Segment Open

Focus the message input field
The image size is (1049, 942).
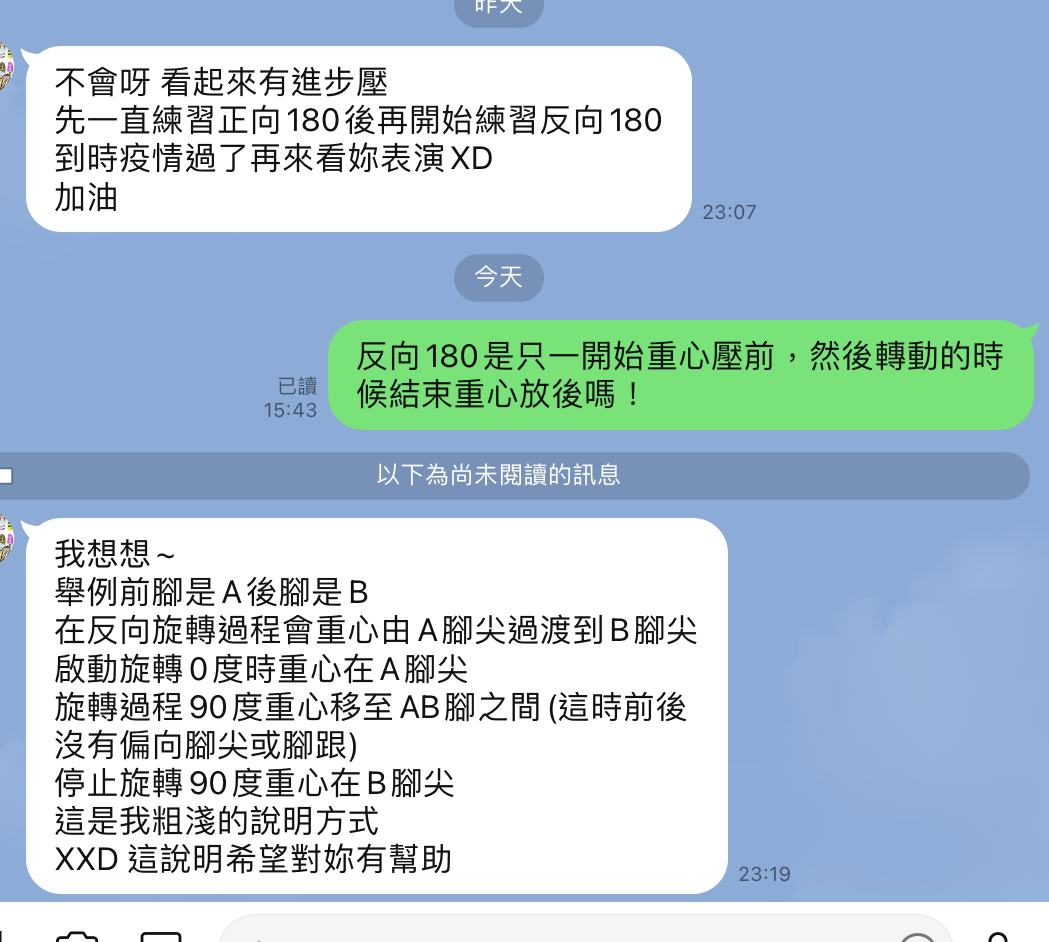(x=585, y=930)
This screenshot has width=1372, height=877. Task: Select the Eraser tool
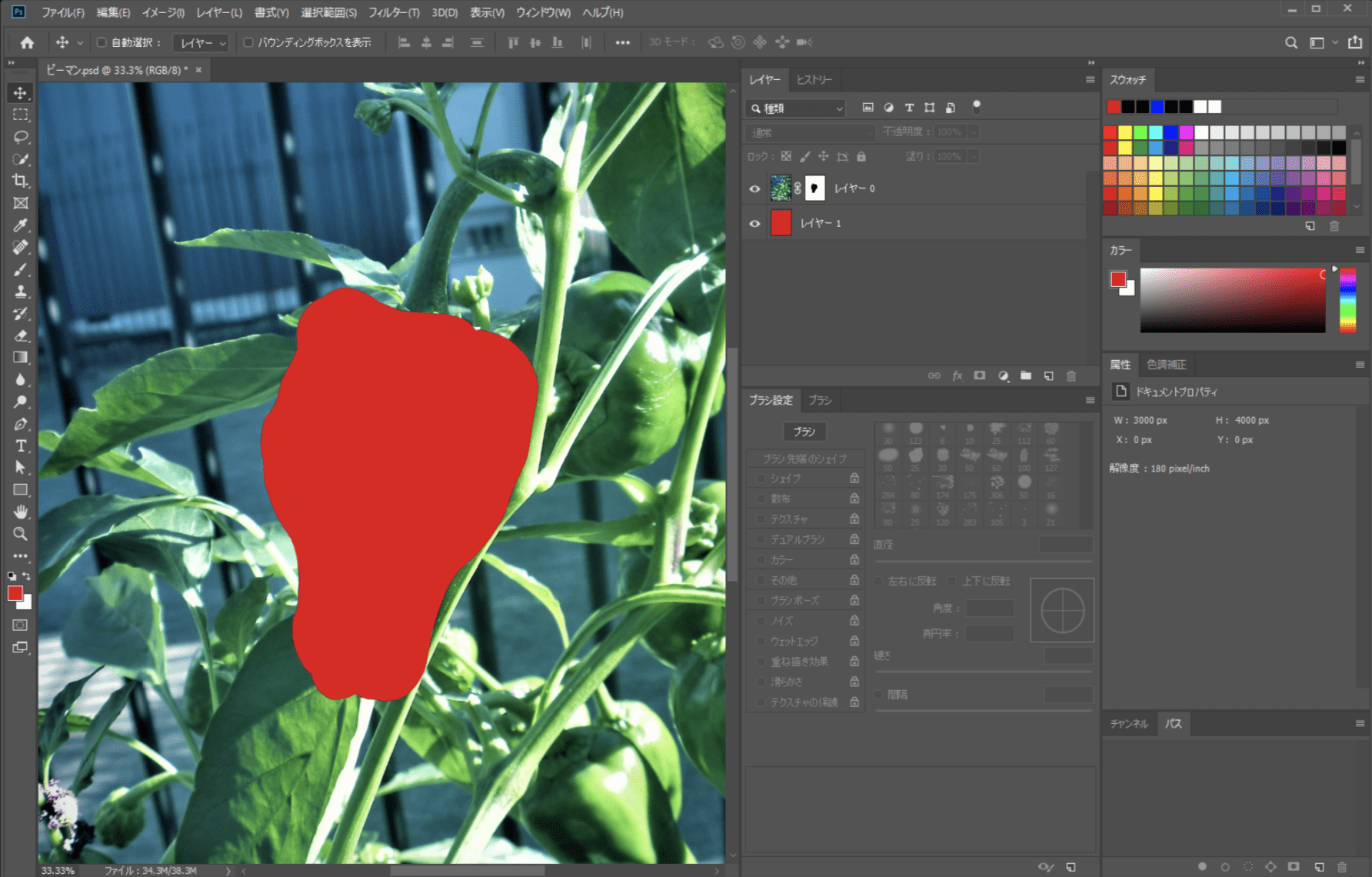[x=21, y=335]
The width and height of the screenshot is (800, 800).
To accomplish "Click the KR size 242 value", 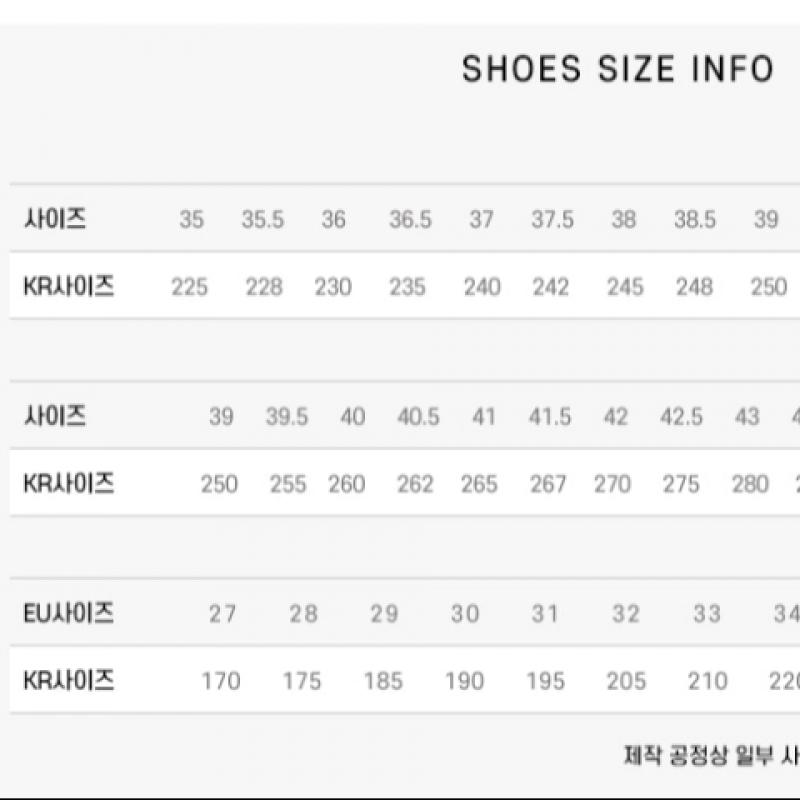I will click(550, 287).
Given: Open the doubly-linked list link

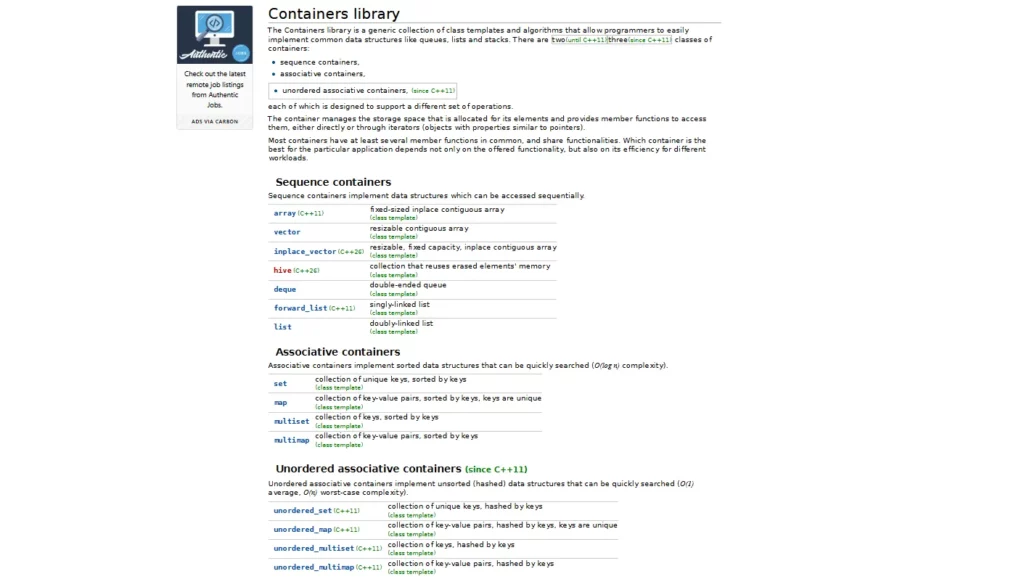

Segment Closed

What you will do:
The answer must be an exact copy of the lines from the start of the records above through the line containing "The width and", with no pictures in it.

Expected answer:
Focus the message input field
The image size is (1049, 942).
(x=585, y=930)
This screenshot has width=1372, height=877. Task: Select the Eraser tool
[x=21, y=335]
The width and height of the screenshot is (800, 800).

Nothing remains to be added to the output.